Speaker
Description
The deflections of ultra-high energy cosmic rays caused by the Galactic and extragalactic magnetic fields limit the information that can be learned from the arrival directions of particles detected on Earth regarding their potential sources. Recent studies by the Pierre Auger Collaboration have identified an anisotropy in the arrival directions of events exceeding 32 EeV, suggesting that nearby sources may contribute to the clustering of events. A significance of 4$\sigma$ was reported for an analysis that revealed a correlation between the observed arrival directions and a sample of nearby starburst galaxies (SBGs). However, these results were obtained without accounting for the influence of the Galactic Magnetic Field (GMF).

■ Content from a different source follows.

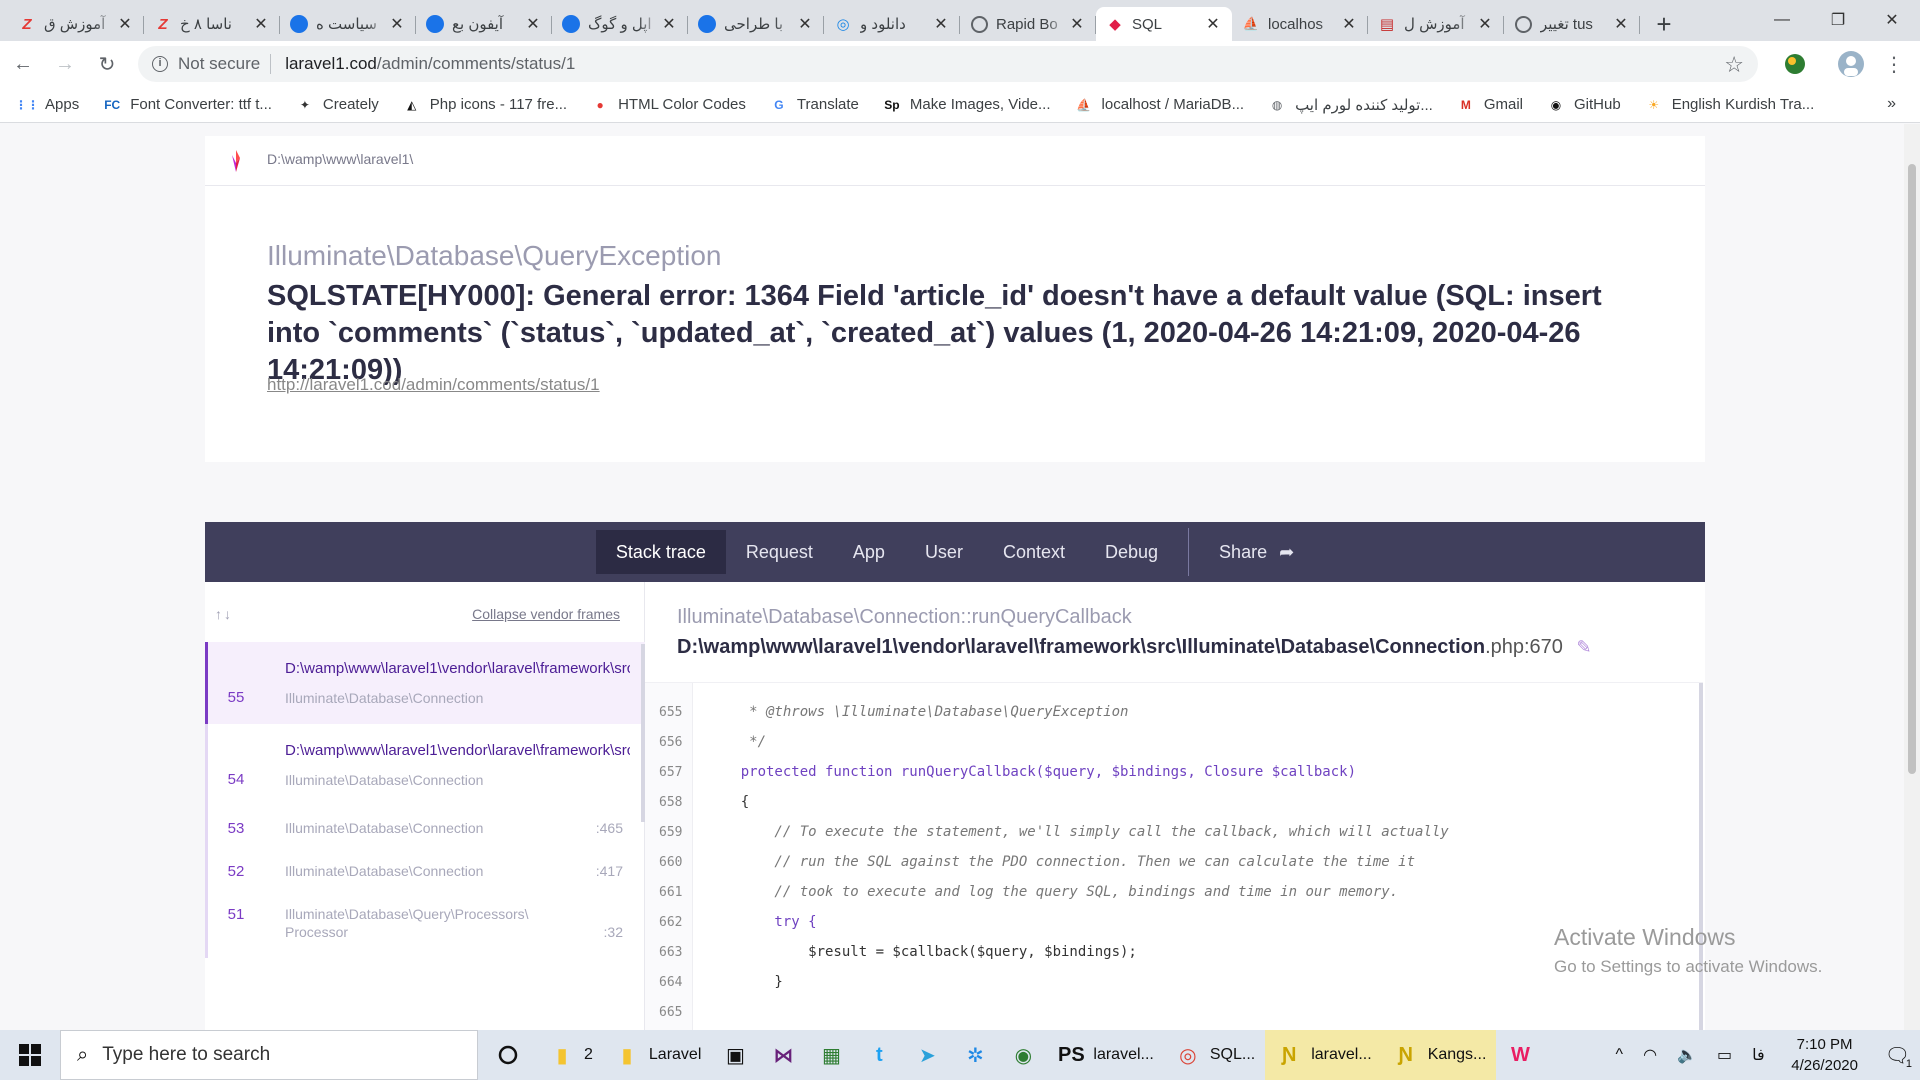 The width and height of the screenshot is (1920, 1080). What do you see at coordinates (384, 828) in the screenshot?
I see `frame-class-name: Illuminate\Database\Connection` at bounding box center [384, 828].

In this study, we explore the impact of Galactic magnetic deflections on cross-correlation analyses with source catalogs, incorporating various realizations of the turbulent field from the GMF model of Jansson $\&$ Farrar (2012), along with the latest GMF models developed by Unger $\&$ Farrar (2023). We demonstrate that, even when magnetic deflections are included into simulated data, the best-fit parameters for a correlation with starburst galaxies, as in the Pierre Auger Collaboration results, can be reproduced with high probability. However, when we search for local overdensities, the simulations reveal structures that are not present in the actual data. We discuss the sensitivity of cosmic-ray observations on the strength of the extragalactic magnetic field, given the prediction of a specific UHECR flux model using the SBG model as an example.